§ DESCRIPTION OF THE TASK:
Each entry below must be repeated word for word.

§ Items from a data source:
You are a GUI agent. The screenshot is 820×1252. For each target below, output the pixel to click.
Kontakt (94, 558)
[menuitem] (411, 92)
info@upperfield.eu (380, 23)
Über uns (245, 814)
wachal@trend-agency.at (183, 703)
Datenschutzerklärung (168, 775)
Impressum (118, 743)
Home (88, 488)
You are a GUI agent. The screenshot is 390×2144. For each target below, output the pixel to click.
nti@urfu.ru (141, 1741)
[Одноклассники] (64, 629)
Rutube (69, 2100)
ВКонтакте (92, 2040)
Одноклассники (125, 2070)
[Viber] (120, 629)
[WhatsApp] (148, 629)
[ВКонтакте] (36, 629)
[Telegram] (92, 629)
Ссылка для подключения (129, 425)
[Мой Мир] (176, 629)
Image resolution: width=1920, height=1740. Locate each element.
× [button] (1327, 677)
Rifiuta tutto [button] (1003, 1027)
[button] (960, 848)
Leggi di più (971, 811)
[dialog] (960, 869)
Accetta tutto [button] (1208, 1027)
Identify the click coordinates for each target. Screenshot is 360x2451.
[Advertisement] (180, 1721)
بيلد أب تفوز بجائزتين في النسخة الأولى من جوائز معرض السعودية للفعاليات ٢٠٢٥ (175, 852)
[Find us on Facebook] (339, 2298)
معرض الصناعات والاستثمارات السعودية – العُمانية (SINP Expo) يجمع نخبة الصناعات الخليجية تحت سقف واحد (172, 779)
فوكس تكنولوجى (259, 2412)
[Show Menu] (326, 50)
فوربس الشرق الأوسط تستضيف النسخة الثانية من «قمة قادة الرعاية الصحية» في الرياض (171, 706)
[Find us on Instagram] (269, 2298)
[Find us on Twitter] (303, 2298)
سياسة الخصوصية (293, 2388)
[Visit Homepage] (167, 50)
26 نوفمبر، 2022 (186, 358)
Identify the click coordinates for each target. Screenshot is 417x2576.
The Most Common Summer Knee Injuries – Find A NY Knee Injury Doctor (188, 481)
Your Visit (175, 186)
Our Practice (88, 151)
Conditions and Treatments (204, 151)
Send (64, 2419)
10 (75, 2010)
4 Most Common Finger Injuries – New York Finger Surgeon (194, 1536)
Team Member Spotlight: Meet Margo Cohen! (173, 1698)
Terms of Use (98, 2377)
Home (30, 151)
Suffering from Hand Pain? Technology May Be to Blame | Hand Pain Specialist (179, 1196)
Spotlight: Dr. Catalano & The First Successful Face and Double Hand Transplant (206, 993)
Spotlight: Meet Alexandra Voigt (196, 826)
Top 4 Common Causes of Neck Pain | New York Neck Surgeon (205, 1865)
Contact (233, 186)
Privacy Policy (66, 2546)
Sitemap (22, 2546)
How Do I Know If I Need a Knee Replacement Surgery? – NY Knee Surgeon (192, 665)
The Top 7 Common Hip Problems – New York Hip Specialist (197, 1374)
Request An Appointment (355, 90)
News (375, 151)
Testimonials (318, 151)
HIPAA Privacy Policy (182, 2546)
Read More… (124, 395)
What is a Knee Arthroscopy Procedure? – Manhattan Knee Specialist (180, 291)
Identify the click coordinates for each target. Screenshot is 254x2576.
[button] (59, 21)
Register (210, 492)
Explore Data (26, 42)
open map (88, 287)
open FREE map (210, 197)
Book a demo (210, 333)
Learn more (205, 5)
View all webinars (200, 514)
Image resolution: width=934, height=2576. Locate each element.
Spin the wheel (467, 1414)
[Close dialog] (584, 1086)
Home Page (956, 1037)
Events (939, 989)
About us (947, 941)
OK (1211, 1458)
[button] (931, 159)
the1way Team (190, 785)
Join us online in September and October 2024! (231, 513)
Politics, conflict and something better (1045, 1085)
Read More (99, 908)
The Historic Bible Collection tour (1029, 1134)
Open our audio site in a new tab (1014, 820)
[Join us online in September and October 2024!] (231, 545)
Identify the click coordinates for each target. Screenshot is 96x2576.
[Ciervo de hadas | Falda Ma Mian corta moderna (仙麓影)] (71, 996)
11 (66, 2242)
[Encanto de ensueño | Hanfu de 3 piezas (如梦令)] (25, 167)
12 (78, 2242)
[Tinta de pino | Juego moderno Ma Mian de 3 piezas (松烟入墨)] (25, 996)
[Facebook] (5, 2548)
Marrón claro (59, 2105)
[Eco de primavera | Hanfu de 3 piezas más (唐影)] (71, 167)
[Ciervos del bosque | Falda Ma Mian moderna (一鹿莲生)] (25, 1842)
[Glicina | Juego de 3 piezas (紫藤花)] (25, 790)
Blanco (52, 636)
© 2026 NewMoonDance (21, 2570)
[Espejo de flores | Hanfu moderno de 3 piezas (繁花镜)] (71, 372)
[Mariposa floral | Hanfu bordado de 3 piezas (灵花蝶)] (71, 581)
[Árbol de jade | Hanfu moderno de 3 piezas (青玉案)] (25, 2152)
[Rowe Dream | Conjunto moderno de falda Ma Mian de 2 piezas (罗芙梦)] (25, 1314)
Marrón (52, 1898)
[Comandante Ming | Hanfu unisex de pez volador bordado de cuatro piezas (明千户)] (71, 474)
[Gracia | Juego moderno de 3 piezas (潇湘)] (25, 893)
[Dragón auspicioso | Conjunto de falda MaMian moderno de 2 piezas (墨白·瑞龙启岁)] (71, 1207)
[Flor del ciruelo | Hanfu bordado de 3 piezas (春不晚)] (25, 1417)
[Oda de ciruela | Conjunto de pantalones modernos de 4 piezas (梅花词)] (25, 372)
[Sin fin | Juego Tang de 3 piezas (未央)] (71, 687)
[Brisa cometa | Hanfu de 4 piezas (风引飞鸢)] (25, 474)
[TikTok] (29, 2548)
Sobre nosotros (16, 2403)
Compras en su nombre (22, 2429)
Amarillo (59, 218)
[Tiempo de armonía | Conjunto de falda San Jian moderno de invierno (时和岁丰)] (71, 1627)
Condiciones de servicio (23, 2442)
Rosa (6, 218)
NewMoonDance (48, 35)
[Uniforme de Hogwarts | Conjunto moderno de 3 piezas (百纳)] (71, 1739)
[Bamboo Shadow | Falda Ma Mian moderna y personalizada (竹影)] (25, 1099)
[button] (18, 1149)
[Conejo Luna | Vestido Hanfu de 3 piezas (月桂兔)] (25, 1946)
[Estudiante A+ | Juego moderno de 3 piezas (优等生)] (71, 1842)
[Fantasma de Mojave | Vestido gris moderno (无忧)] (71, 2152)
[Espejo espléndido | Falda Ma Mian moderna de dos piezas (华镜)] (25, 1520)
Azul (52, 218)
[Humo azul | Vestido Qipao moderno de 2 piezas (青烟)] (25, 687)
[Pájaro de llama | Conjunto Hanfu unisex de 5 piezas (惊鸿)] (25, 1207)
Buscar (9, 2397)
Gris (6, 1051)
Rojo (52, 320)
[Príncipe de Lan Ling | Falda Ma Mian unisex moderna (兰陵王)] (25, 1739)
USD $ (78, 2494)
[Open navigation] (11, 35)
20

§ PROBLEM SOLUTION:
You are a GUI agent. The screenshot is 820×1252. For each target below, output the pixel to click.
Kontakt (94, 558)
[menuitem] (411, 92)
info@upperfield.eu (380, 23)
Über uns (245, 814)
wachal@trend-agency.at (183, 703)
Datenschutzerklärung (168, 775)
Impressum (118, 743)
Home (88, 488)
You are a GUI agent. The screenshot is 390×2144. For each target below, output the pixel to click.
nti@urfu.ru (141, 1741)
[Одноклассники] (64, 629)
Rutube (69, 2100)
ВКонтакте (92, 2040)
Одноклассники (125, 2070)
[Viber] (120, 629)
[WhatsApp] (148, 629)
[ВКонтакте] (36, 629)
[Telegram] (92, 629)
Ссылка для подключения (129, 425)
[Мой Мир] (176, 629)
Image resolution: width=1920, height=1740. Locate each element.
× [button] (1327, 677)
Rifiuta tutto [button] (1003, 1027)
[button] (960, 848)
Leggi di più (971, 811)
[dialog] (960, 869)
Accetta tutto [button] (1208, 1027)
Identify the click coordinates for each target. Screenshot is 360x2451.
[Advertisement] (180, 1721)
بيلد أب تفوز بجائزتين في النسخة الأولى من جوائز معرض السعودية للفعاليات ٢٠٢٥ (175, 852)
[Find us on Facebook] (339, 2298)
معرض الصناعات والاستثمارات السعودية – العُمانية (SINP Expo) يجمع نخبة الصناعات الخليجية تحت سقف واحد (172, 779)
فوكس تكنولوجى (259, 2412)
[Show Menu] (326, 50)
فوربس الشرق الأوسط تستضيف النسخة الثانية من «قمة قادة الرعاية الصحية» في الرياض (171, 706)
[Find us on Instagram] (269, 2298)
[Find us on Twitter] (303, 2298)
سياسة الخصوصية (293, 2388)
[Visit Homepage] (167, 50)
26 نوفمبر، 2022 (186, 358)
Identify the click coordinates for each target. Screenshot is 417x2576.
The Most Common Summer Knee Injuries – Find A NY Knee Injury Doctor (188, 481)
Your Visit (175, 186)
Our Practice (88, 151)
Conditions and Treatments (204, 151)
Send (64, 2419)
10 (75, 2010)
4 Most Common Finger Injuries – New York Finger Surgeon (194, 1536)
Team Member Spotlight: Meet Margo Cohen! (173, 1698)
Terms of Use (98, 2377)
Home (30, 151)
Suffering from Hand Pain? Technology May Be to Blame | Hand Pain Specialist (179, 1196)
Spotlight: Dr. Catalano & The First Successful Face and Double Hand Transplant (206, 993)
Spotlight: Meet Alexandra Voigt (196, 826)
Top 4 Common Causes of Neck Pain | New York Neck Surgeon (205, 1865)
Contact (233, 186)
Privacy Policy (66, 2546)
Sitemap (22, 2546)
How Do I Know If I Need a Knee Replacement Surgery? – NY Knee Surgeon (192, 665)
The Top 7 Common Hip Problems – New York Hip Specialist (197, 1374)
Request An Appointment (355, 90)
News (375, 151)
Testimonials (318, 151)
HIPAA Privacy Policy (182, 2546)
Read More… (124, 395)
What is a Knee Arthroscopy Procedure? – Manhattan Knee Specialist (180, 291)
Identify the click coordinates for each target. Screenshot is 254x2576.
[button] (59, 21)
Register (210, 492)
Explore Data (26, 42)
open map (88, 287)
open FREE map (210, 197)
Book a demo (210, 333)
Learn more (205, 5)
View all webinars (200, 514)
Image resolution: width=934, height=2576. Locate each element.
Spin the wheel (467, 1414)
[Close dialog] (584, 1086)
Home Page (956, 1037)
Events (939, 989)
About us (947, 941)
OK (1211, 1458)
[button] (931, 159)
the1way Team (190, 785)
Join us online in September and October 2024! (231, 513)
Politics, conflict and something better (1045, 1085)
Read More (99, 908)
The Historic Bible Collection tour (1029, 1134)
Open our audio site in a new tab (1014, 820)
[Join us online in September and October 2024!] (231, 545)
Identify the click coordinates for each target. Screenshot is 96x2576.
[Ciervo de hadas | Falda Ma Mian corta moderna (仙麓影)] (71, 996)
11 (66, 2242)
[Encanto de ensueño | Hanfu de 3 piezas (如梦令)] (25, 167)
12 (78, 2242)
[Tinta de pino | Juego moderno Ma Mian de 3 piezas (松烟入墨)] (25, 996)
[Facebook] (5, 2548)
Marrón claro (59, 2105)
[Eco de primavera | Hanfu de 3 piezas más (唐影)] (71, 167)
[Ciervos del bosque | Falda Ma Mian moderna (一鹿莲生)] (25, 1842)
[Glicina | Juego de 3 piezas (紫藤花)] (25, 790)
Blanco (52, 636)
© 2026 NewMoonDance (21, 2570)
[Espejo de flores | Hanfu moderno de 3 piezas (繁花镜)] (71, 372)
[Mariposa floral | Hanfu bordado de 3 piezas (灵花蝶)] (71, 581)
[Árbol de jade | Hanfu moderno de 3 piezas (青玉案)] (25, 2152)
[Rowe Dream | Conjunto moderno de falda Ma Mian de 2 piezas (罗芙梦)] (25, 1314)
Marrón (52, 1898)
[Comandante Ming | Hanfu unisex de pez volador bordado de cuatro piezas (明千户)] (71, 474)
[Gracia | Juego moderno de 3 piezas (潇湘)] (25, 893)
[Dragón auspicioso | Conjunto de falda MaMian moderno de 2 piezas (墨白·瑞龙启岁)] (71, 1207)
[Flor del ciruelo | Hanfu bordado de 3 piezas (春不晚)] (25, 1417)
[Oda de ciruela | Conjunto de pantalones modernos de 4 piezas (梅花词)] (25, 372)
[Sin fin | Juego Tang de 3 piezas (未央)] (71, 687)
[Brisa cometa | Hanfu de 4 piezas (风引飞鸢)] (25, 474)
[TikTok] (29, 2548)
Sobre nosotros (16, 2403)
Compras en su nombre (22, 2429)
Amarillo (59, 218)
[Tiempo de armonía | Conjunto de falda San Jian moderno de invierno (时和岁丰)] (71, 1627)
Condiciones de servicio (23, 2442)
Rosa (6, 218)
NewMoonDance (48, 35)
[Uniforme de Hogwarts | Conjunto moderno de 3 piezas (百纳)] (71, 1739)
[Bamboo Shadow | Falda Ma Mian moderna y personalizada (竹影)] (25, 1099)
[button] (18, 1149)
[Conejo Luna | Vestido Hanfu de 3 piezas (月桂兔)] (25, 1946)
[Estudiante A+ | Juego moderno de 3 piezas (优等生)] (71, 1842)
[Fantasma de Mojave | Vestido gris moderno (无忧)] (71, 2152)
[Espejo espléndido | Falda Ma Mian moderna de dos piezas (华镜)] (25, 1520)
Azul (52, 218)
[Humo azul | Vestido Qipao moderno de 2 piezas (青烟)] (25, 687)
[Pájaro de llama | Conjunto Hanfu unisex de 5 piezas (惊鸿)] (25, 1207)
Buscar (9, 2397)
Gris (6, 1051)
Rojo (52, 320)
[Príncipe de Lan Ling | Falda Ma Mian unisex moderna (兰陵王)] (25, 1739)
USD $ (78, 2494)
[Open navigation] (11, 35)
20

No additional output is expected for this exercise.